For dense matrices in Eigen, the storage index type is std::ptr_diff
by default, but can be adjusted with a processor directive setting EIGEN_DEFAULT_DENSE_INDEX_TYPE
(affects all code).
For sparse matrices however, the storage index type is set for every individual matrix as a template argument, and defaults to int
. There doesn't seem to be a #define
that can be set to change this default in the whole code.
I was wondering what were the reasons for this difference, and if there was a way I missed to globally set the default storage index for sparse matrices, so that it is consistent with dense matrices ?
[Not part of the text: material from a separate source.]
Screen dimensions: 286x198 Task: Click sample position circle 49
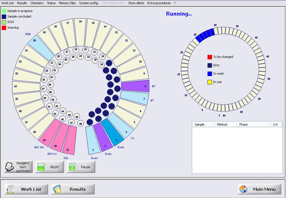pyautogui.click(x=81, y=123)
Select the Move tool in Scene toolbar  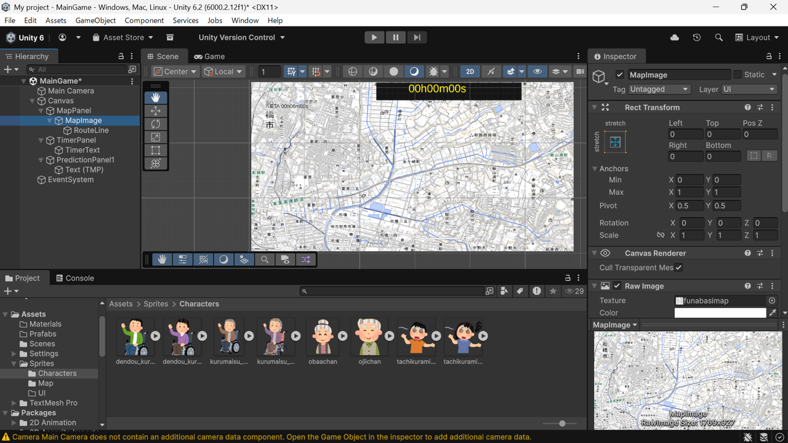[156, 111]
To give a bit of context, my code uses a mix of dense and sparse matrices, and I get a lot of compiler warnings due to integer type conversions. To get rid of these, the only option currently is to always specify the storage type of sparse matrices, which is a bit verbose (although I guess a typedef
could help as a last resort).
In a dense matrix there are only two index variables, one for the number of rows and one for the number of columns. Therefore their memory size is rather unimportant. Meanwhile, any index variable may be directly used to address memory. Using ptrdiff_t
is the natural choice for this. Using int
may cause the compiler to emit additional instructions to sign-extend to 64 bit ptrdiff_t
.
However, for sparse matrices, you need to record the location of each non-zero element. Eigen uses compressed sparse row/column (CSR/CSC) format. In CSC, each non-zero scalar is coupled with one index for its row. Additionally, there is a fixed overhead of one (or two in non-compressed form) index variables per column, regardless of the sparsity. Switching to ptrdiff_t
would therefore double the memory use. Simultaneously, the chance of you needing more than 2 billion rows or columns or 2 billion non-zero entries is rather low. That's why this tradeoff makes sense and as you noted, you can always make your own typedefs.
Rather than hurting your performance by using the wrong index type I suggest you change your compiler warning settings or add explicit casts.